→ **About this exercise**
Your answer should be the lines below from the one with "Open Sc00bs profile" to the one with "Click the measure 87", both included, given again exactly and with nothing added.

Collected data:
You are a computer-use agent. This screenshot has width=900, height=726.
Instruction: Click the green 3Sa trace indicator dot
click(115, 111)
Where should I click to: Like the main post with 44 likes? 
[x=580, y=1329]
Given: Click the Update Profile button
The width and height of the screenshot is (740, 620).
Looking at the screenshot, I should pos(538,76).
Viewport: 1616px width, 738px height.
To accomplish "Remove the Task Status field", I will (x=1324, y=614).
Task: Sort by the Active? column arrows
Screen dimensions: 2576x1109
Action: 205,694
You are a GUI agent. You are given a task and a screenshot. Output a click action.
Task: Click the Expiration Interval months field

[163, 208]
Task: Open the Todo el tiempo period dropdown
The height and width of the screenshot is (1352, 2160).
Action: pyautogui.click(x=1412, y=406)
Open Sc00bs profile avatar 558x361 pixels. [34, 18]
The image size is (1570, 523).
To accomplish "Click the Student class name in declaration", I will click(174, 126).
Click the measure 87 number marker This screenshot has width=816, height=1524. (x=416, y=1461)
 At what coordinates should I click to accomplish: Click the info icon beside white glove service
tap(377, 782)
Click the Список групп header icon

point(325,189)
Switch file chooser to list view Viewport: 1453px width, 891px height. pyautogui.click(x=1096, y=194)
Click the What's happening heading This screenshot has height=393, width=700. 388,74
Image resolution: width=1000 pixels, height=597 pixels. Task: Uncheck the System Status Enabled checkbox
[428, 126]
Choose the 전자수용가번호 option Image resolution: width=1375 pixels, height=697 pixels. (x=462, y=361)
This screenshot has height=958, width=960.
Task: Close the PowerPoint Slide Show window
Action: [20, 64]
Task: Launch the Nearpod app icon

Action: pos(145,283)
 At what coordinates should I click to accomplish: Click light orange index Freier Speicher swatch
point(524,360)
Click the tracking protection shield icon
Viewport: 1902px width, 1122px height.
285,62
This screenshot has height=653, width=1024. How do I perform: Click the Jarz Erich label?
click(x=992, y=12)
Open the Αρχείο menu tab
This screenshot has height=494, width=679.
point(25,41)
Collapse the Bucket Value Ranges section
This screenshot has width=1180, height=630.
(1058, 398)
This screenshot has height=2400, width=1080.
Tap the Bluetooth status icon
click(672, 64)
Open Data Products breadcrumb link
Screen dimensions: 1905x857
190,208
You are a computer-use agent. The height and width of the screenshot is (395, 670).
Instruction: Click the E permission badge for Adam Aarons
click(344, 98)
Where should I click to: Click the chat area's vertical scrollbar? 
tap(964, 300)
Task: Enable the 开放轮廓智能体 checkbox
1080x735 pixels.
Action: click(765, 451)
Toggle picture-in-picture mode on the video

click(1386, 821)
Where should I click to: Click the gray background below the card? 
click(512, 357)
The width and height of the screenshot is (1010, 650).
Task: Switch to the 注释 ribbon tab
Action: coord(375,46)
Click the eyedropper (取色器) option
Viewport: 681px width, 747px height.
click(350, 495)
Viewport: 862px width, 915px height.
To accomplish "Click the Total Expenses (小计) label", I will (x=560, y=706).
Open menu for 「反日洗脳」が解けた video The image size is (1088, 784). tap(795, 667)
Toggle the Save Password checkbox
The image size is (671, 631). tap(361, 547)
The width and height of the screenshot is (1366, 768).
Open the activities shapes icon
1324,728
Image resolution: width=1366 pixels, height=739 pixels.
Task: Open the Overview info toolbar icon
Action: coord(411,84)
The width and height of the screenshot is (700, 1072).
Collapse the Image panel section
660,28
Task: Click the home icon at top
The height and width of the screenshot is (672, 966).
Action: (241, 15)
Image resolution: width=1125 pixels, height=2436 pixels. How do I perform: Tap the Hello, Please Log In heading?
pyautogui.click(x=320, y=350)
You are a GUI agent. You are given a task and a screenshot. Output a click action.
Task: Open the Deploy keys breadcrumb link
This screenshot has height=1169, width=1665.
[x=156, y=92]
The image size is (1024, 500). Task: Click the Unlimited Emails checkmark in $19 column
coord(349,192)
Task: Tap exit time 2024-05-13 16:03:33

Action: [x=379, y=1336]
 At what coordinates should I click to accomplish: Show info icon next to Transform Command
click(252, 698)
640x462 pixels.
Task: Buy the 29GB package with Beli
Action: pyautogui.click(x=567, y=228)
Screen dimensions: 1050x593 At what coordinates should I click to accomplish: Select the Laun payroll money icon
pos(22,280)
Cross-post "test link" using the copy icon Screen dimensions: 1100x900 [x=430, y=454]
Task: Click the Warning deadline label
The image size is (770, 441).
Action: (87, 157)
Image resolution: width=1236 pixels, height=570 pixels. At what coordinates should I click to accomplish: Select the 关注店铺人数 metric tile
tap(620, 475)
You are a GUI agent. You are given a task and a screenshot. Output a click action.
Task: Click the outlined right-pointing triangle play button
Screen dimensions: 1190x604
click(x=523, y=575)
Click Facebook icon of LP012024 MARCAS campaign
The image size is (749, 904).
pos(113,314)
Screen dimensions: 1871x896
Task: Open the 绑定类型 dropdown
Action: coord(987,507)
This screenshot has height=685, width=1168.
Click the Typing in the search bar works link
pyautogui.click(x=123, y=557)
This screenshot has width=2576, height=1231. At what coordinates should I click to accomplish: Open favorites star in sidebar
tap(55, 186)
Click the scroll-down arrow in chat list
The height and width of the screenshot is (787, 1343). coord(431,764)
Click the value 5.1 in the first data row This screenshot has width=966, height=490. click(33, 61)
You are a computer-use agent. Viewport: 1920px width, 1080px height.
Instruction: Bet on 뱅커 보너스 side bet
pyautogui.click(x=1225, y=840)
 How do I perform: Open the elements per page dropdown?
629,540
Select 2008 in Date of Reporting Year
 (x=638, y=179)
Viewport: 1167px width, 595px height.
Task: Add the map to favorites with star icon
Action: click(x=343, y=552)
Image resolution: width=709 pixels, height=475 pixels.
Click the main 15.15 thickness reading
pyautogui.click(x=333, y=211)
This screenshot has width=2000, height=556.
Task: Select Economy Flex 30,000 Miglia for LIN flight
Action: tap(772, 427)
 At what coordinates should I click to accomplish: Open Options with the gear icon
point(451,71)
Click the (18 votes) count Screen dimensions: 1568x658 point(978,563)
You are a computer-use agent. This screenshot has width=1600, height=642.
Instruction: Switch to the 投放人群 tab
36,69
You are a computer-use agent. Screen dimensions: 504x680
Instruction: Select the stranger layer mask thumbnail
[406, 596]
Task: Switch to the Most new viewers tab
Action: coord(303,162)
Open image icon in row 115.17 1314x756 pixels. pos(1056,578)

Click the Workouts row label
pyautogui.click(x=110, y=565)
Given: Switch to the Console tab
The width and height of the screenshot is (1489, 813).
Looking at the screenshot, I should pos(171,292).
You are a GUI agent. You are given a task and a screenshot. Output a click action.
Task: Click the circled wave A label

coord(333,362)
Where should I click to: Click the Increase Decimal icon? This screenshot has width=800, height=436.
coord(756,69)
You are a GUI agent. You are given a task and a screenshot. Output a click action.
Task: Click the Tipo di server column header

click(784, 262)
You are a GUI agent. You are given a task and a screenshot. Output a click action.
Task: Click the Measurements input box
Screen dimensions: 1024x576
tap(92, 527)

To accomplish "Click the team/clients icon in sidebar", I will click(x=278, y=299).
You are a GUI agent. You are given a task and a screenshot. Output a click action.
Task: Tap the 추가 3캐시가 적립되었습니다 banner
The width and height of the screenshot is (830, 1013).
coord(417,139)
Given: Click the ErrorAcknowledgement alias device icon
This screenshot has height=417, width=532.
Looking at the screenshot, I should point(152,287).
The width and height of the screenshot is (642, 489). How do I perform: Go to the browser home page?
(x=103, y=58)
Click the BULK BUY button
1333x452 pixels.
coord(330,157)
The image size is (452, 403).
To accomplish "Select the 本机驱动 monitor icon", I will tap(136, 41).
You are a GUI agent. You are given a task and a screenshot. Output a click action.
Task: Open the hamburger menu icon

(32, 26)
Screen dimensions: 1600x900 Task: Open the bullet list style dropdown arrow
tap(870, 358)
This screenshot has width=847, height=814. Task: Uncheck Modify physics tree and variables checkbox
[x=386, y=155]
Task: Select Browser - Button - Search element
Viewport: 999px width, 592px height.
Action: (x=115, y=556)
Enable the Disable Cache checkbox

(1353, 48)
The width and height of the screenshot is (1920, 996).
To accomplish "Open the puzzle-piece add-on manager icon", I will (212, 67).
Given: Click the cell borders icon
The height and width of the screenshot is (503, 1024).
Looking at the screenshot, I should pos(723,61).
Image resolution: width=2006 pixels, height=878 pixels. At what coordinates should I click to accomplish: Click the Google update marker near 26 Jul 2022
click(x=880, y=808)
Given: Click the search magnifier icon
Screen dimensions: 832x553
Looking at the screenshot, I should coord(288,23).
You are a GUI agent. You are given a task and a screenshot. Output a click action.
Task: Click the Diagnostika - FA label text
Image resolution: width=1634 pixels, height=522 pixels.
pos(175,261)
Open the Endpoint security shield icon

→ **Response box**
Open Sc00bs profile avatar 558x361 pixels. [34, 18]
The image size is (1570, 523).
To accomplish "Click the Student class name in declaration", I will click(174, 126).
Click the measure 87 number marker This screenshot has width=816, height=1524. (x=416, y=1461)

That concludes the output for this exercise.